Остальные думали, что он заснул, склонившись на кровать Навкла. Деркил полагал, что усилие следует чередовать с отдыхом. Он был на середине четвертого десятка, его овальная голова и короткие локоны приводили в восторг скульпторов, свое прекрасное тело он усердно тренировал; подавая пример ученикам, он привык говорить, но, как думали завистливые коллеги, без сомнения, из тщеславия. В заслугу себе он ставил ряд полученных им лавровых венков и отнюдь не претендовал на развитый ум.
— Мы бы хотели, — покровительственно сказал Тимант, — чтобы мальчик прилагал больше усилий.
— Я слышал. — Атлет приподнялся на локте, — в этой позе он выглядел вызывающе величаво. — Вы произносили слова, предвещающие дурное. Сплюньте.
Грамматик пожал плечами. Навкл колко поинтересовался:
— Не скажешь ли нам, Деркил, зачем ты остаешься?
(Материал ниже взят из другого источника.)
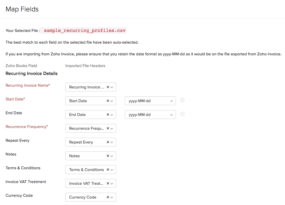Clear the Recurrence Frequency mapping
Screen dimensions: 285x205
[108, 128]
— Сдается, у меня самая веская причина: уберечь его, если смогу, от преждевременной смерти. У него нет стопора. Наверное, вы заметили?
— Боюсь, — сказал Тимант, — что термины палестры для меня тайна за семью печатями.
— Я замечал, — сказал Эпикрат, — если ты имеешь в виду то же, что и я.
— Я не знаю ваших жизней, — продолжил Деркил. — Но если кто-нибудь из вас видел кровь в сражении или был до потери памяти напуган, вы вспомните, как появлялась у вас сила, о которой вы никогда и не подозревали. Упражняясь, даже на состязании, вы не смогли бы ее проявить. Она словно под запором, наложенным природой или мудростью богов. Это резерв на последний случай.